Fidyah untuk orang yang sudah meninggal dunia dapat ditunaikan oleh:
- Ahli waris
- Keluarga dekat
- Pihak lain yang berniat membantu dengan izin ahli waris
Pembayaran fidyah ini diambil dari harta peninggalan almarhum, jika ada. Namun jika tidak memungkinkan, keluarga boleh menunaikannya sebagai bentuk sedekah dan bakti kepada orang yang telah wafat. Hal ini menjadi ladang pahala, karena niatnya bukan menggugurkan kewajiban pribadi, melainkan membantu menyempurnakan hak Allah atas diri almarhum.
Bentuk Fidyah: Makanan atau Uang?
Secara hukum asal, fidyah diberikan dalam bentuk makanan siap santap atau bahan makanan pokok yang layak. Namun dalam praktik modern, fidyah juga dapat ditunaikan dalam bentuk uang senilai makanan, dengan catatan uang tersebut benar-benar digunakan untuk memberi makan fakir miskin.
Di sinilah pentingnya menyalurkan fidyah melalui lembaga yang amanah, agar:
- Nilainya sesuai ketentuan
- Penerimanya tepat sasaran
- Tata caranya tidak menyimpang dari syariat
Kesalahan yang Sering Terjadi dalam Membayar Fidyah Almarhum
Masih banyak masyarakat yang keliru dalam memahami fidyah, di antaranya:
- Mengira fidyah bisa dibayar satu kali untuk semua kewajiban
- Menyamakan fidyah dengan sedekah biasa
- Tidak menghitung jumlah hari puasa secara tepat
- Menyalurkan fidyah tanpa memperhatikan penerima yang berhak
Padahal, fidyah adalah ibadah yang memiliki aturan jelas, sehingga perlu kehati-hatian dalam menunaikannya.
Baca Juga : Bayar Kafarat Sumpah Lebih dari Satu Kali Digabung atau Dipisah?
Fidyah sebagai Bagian dari ZISWAF
Dalam konsep ZISWAF (Zakat, Infak, Sedekah, dan Wakaf), fidyah menempati posisi penting sebagai ibadah sosial. Fidyah tidak hanya menyempurnakan kewajiban almarhum, tetapi juga menguatkan ketahanan pangan fakir miskin, meringankan beban kaum dhuafa, menjadi amal jariyah bagi keluarga yang menunaikannya. Dari satu kewajiban ibadah, lahir manfaat luas yang dirasakan oleh banyak orang.

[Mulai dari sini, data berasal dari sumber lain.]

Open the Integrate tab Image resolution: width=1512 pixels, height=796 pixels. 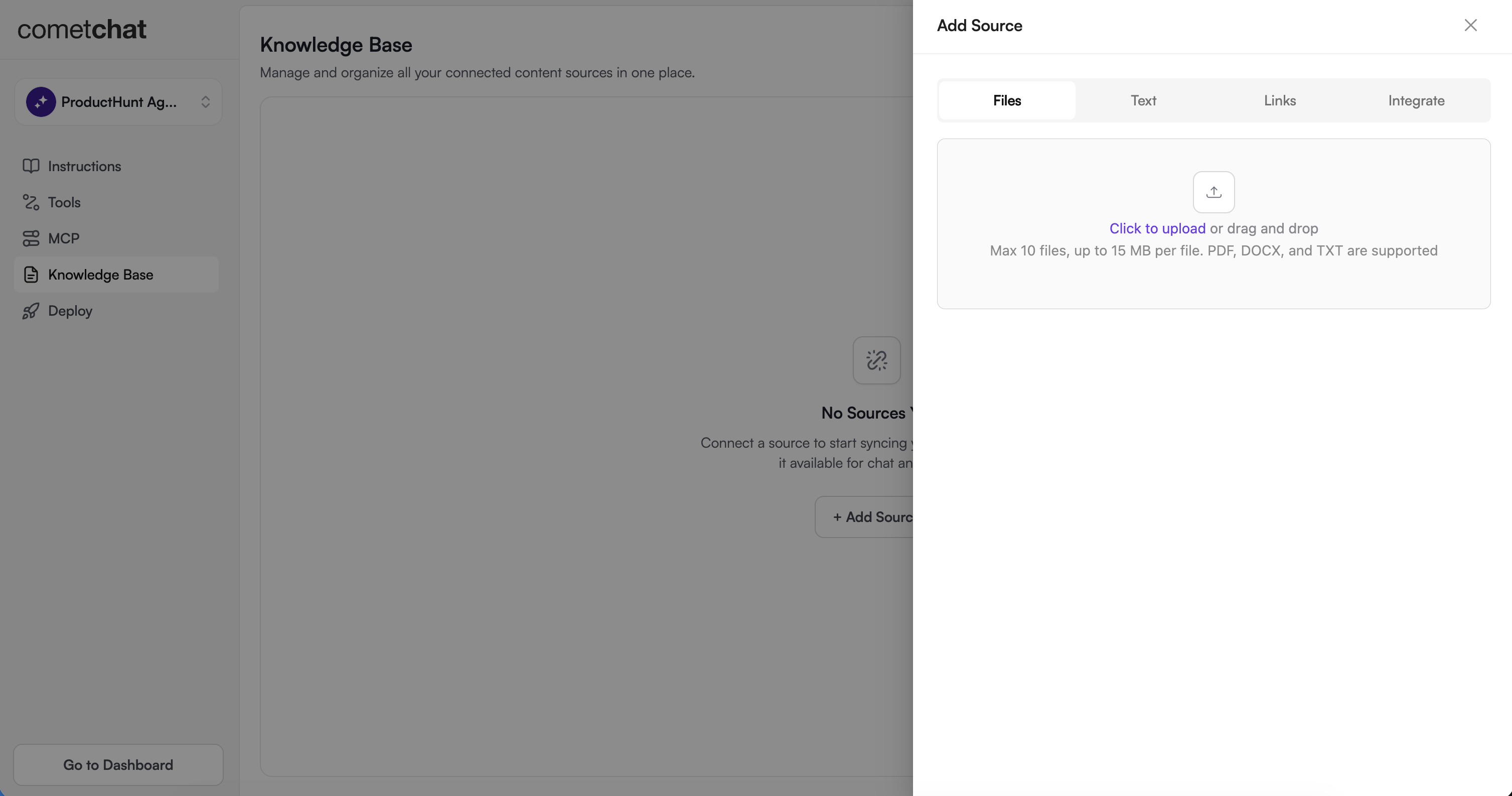[1416, 100]

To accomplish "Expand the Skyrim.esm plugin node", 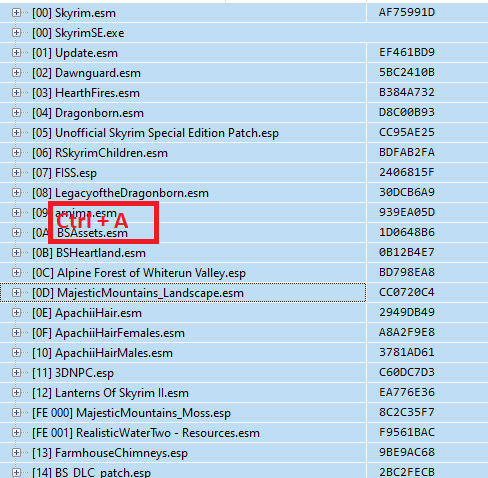I will click(16, 13).
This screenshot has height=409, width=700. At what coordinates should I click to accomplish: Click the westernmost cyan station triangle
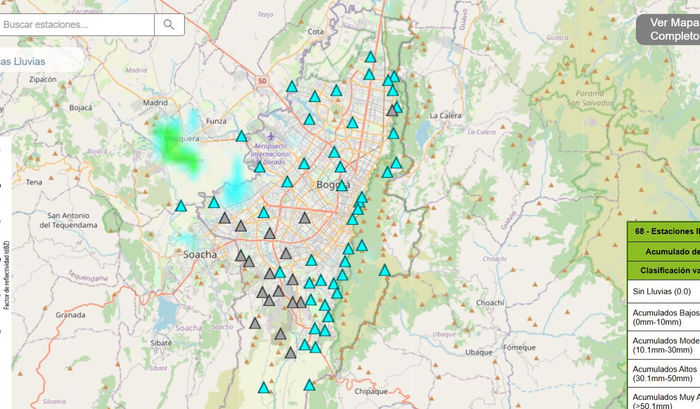click(181, 207)
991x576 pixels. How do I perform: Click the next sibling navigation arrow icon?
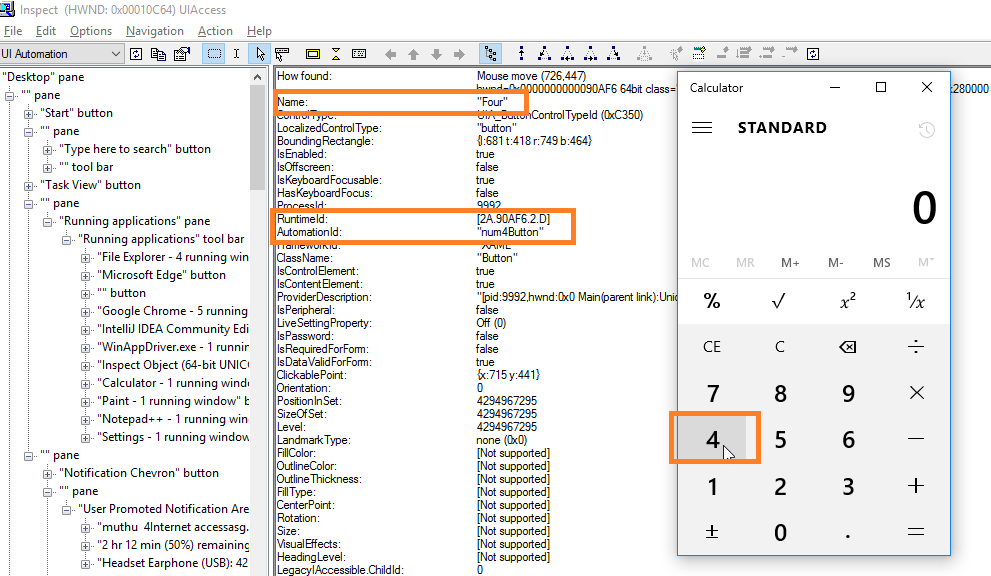pos(458,53)
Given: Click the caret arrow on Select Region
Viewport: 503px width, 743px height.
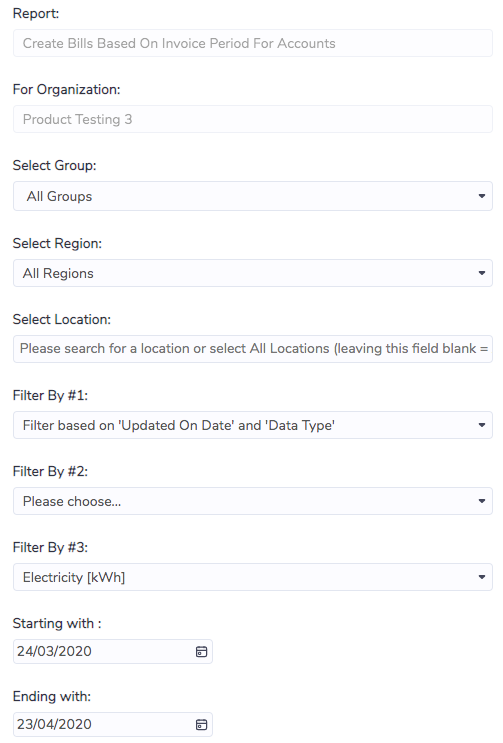Looking at the screenshot, I should pos(482,273).
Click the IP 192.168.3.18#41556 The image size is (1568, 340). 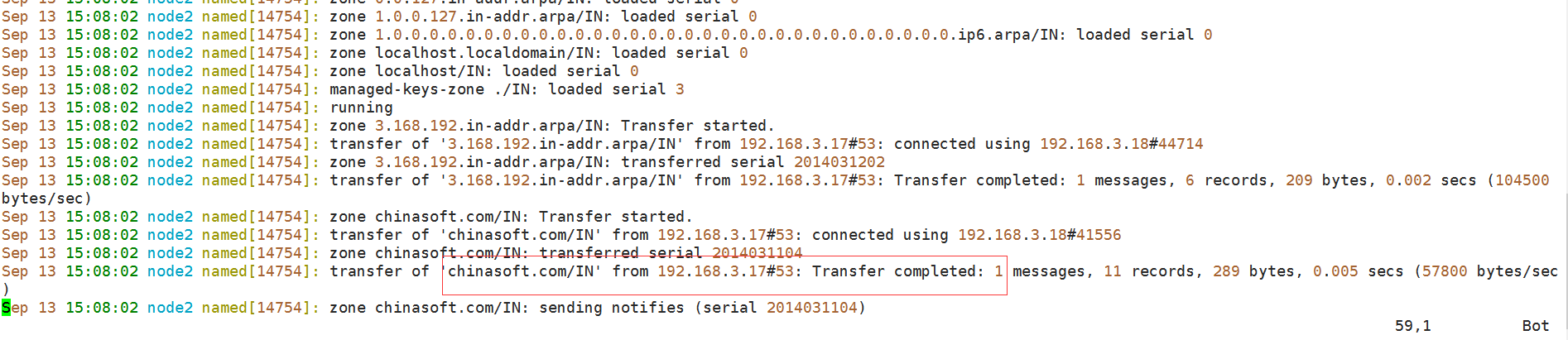(1039, 235)
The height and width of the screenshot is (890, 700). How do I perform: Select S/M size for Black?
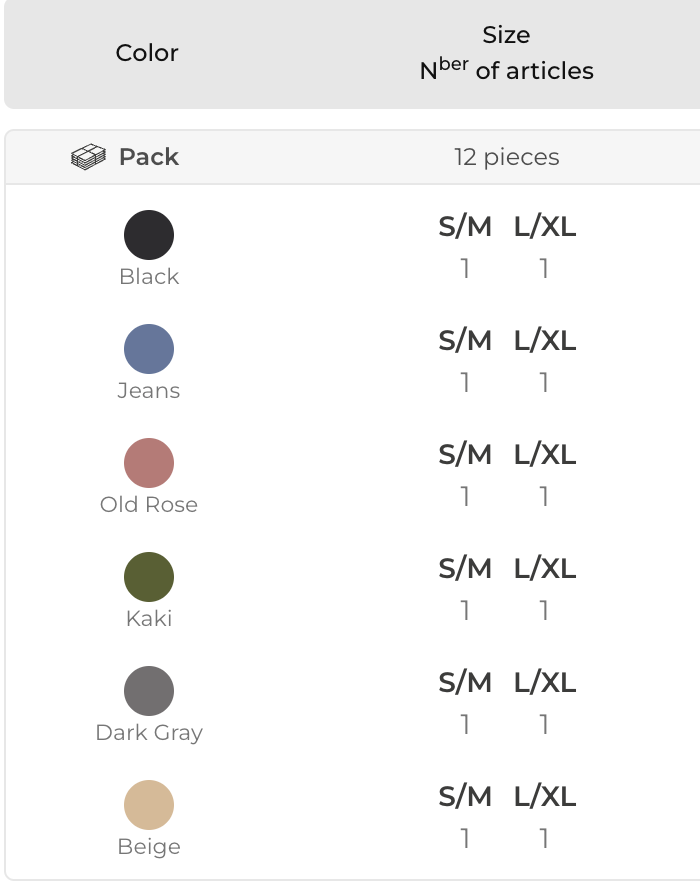[465, 228]

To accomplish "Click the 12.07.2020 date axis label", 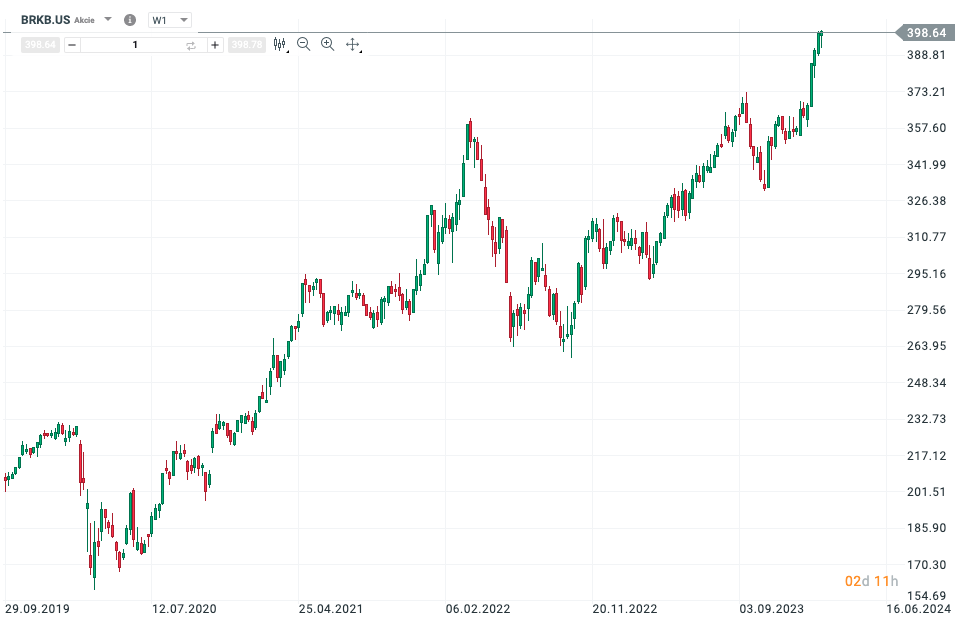I will pyautogui.click(x=184, y=609).
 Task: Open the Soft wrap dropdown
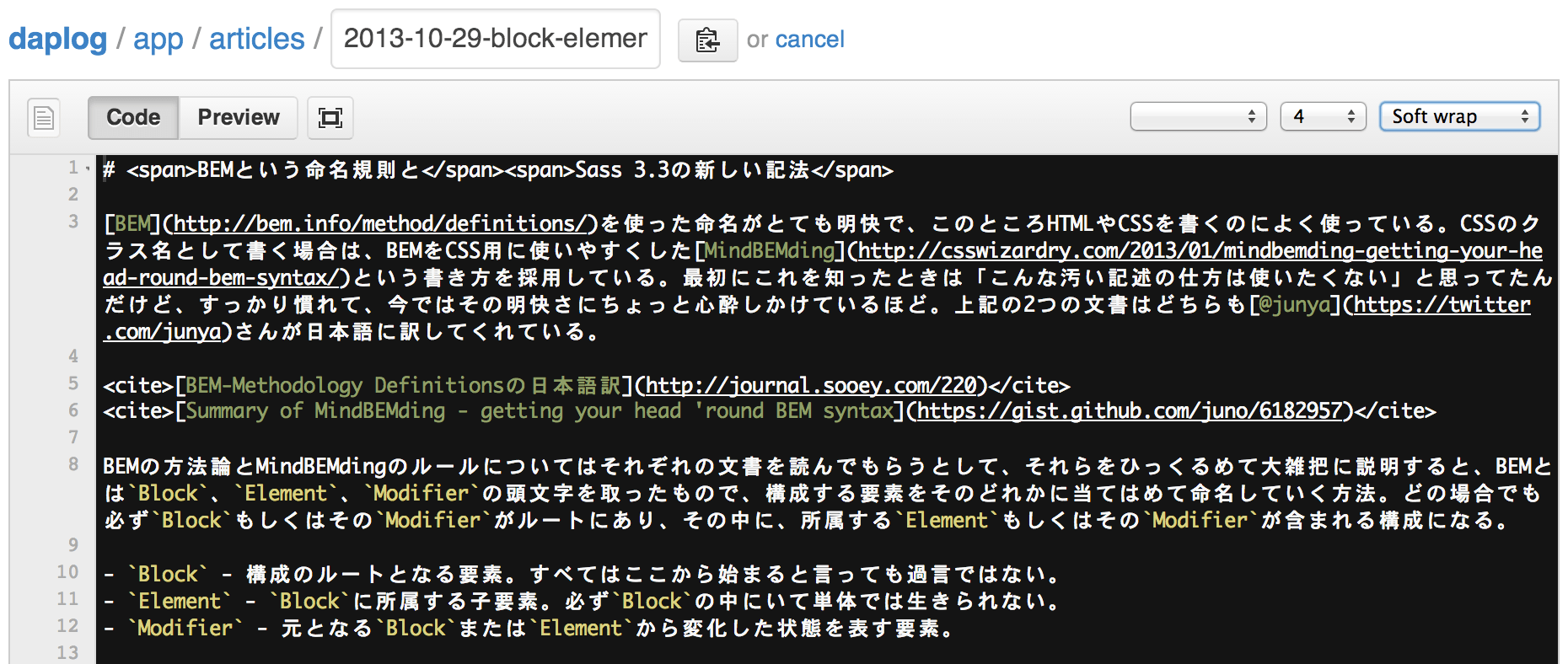(x=1460, y=116)
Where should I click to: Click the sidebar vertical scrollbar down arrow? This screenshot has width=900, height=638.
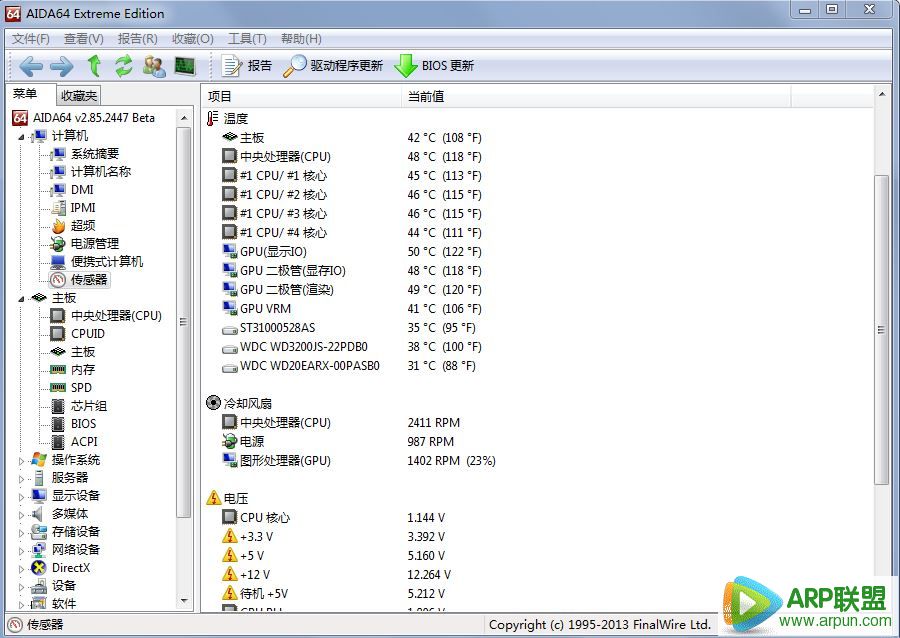(x=183, y=601)
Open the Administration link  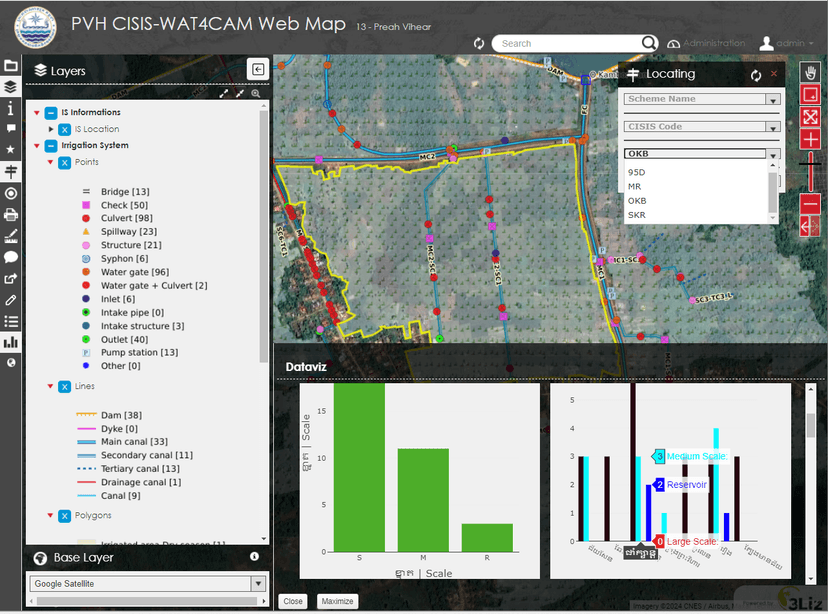706,43
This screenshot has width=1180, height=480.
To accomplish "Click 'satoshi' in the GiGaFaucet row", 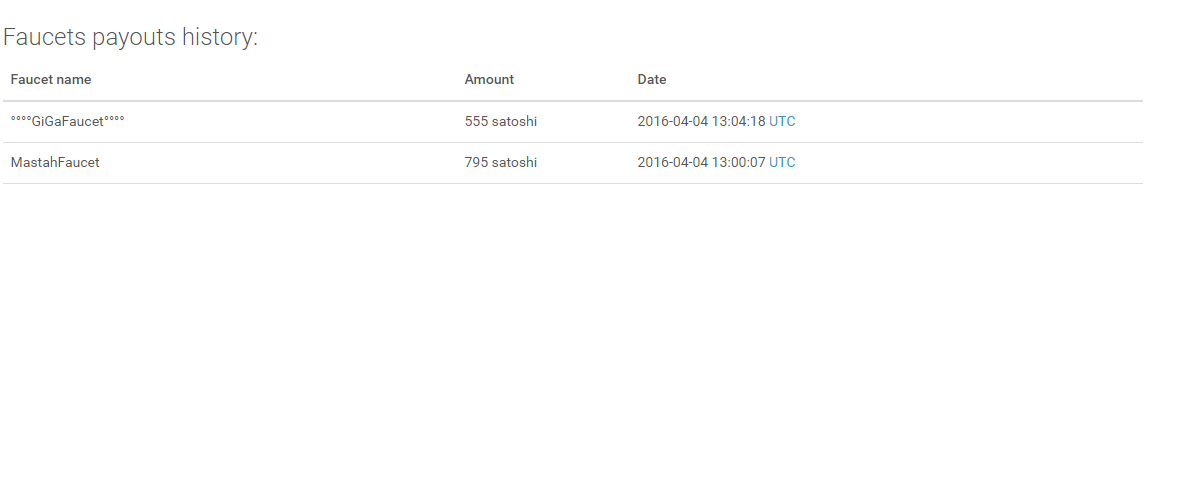I will [514, 122].

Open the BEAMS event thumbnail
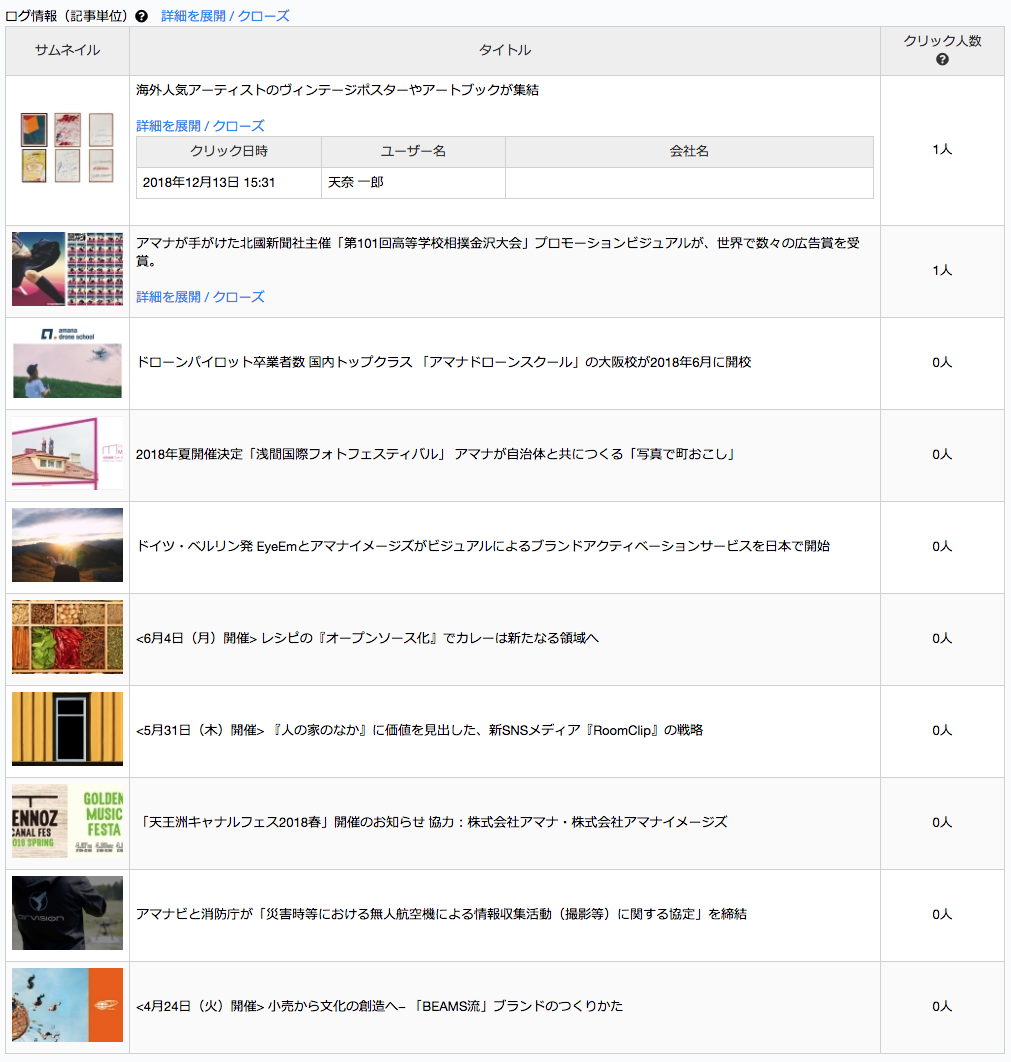point(67,1005)
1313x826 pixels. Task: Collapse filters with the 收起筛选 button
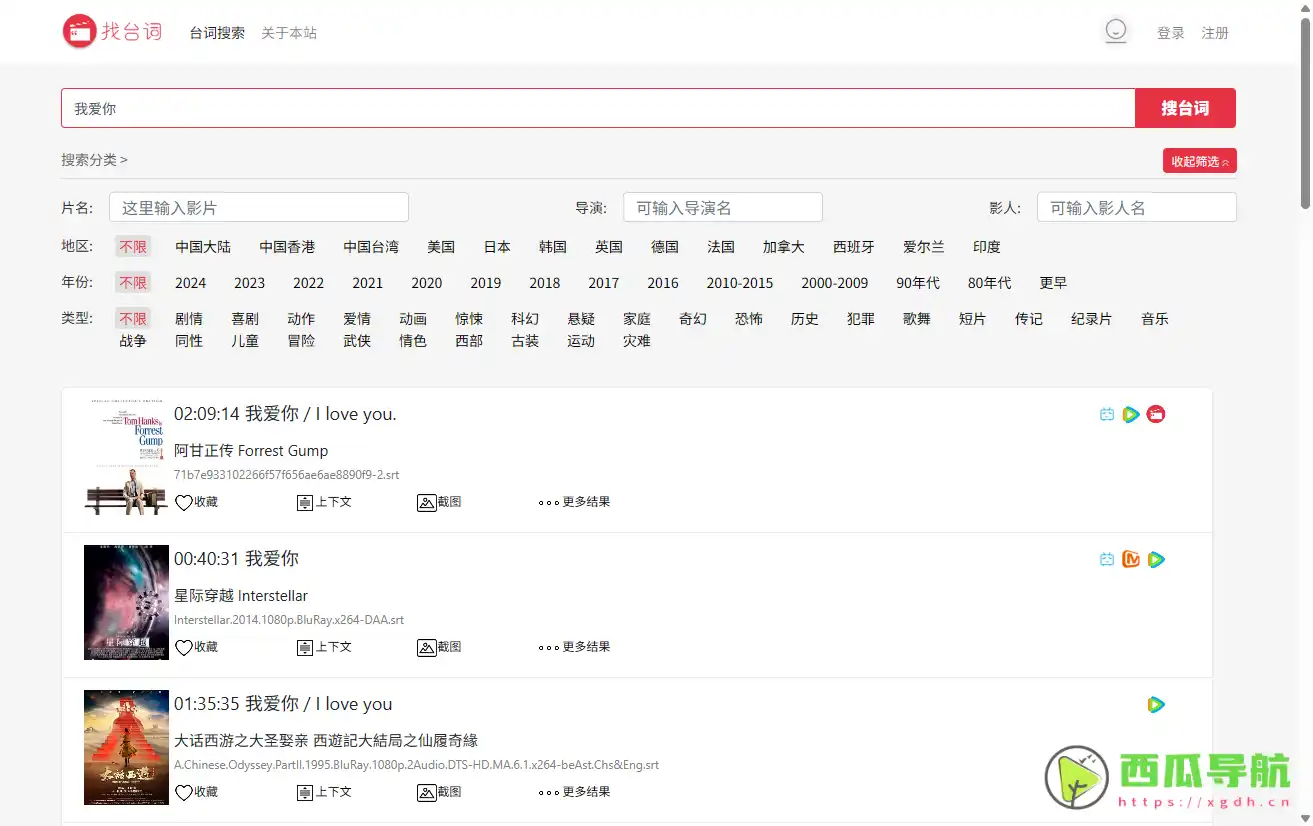[1199, 160]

Kenapa Fidyah Almarhum Sebaiknya Disalurkan Lewat Lembaga?
Menyalurkan fidyah melalui lembaga ZISWAF memberikan banyak kemudahan dan ketenangan, antara lain:
- Perhitungan fidyah dibantu sesuai jumlah hari puasa
- Penyaluran tepat kepada fakir miskin
- Dikelola secara amanah dan transparan
- Meminimalisir kesalahan teknis dalam ibadah
Salah satu lembaga yang mengelola fidyah, kafarat, dan dana ZISWAF secara profesional adalah Baitul Maal Masjid Muslim Billionaire.
Melalui lembaga ini, fidyah untuk orang yang sudah meninggal dunia disalurkan sesuai prinsip syariah dan memberikan manfaat nyata bagi para penerima.
Fidyah Merupakan Wujud Bakti yang Tak Terputus oleh Kematian
Mendoakan orang tua yang telah wafat adalah kewajiban. Namun membantu menyempurnakan ibadah yang belum tertunaikan adalah bentuk bakti yang lebih nyata. Fidyah menjadi jembatan antara cinta keluarga dan tanggung jawab ibadah yang belum selesai. Bagi banyak keluarga, menunaikan fidyah menghadirkan ketenangan batin—karena ada ikhtiar yang dilakukan, ada kewajiban yang ditunaikan, dan ada harapan agar Allah SWT menerima amal tersebut sebagai kebaikan bagi almarhum.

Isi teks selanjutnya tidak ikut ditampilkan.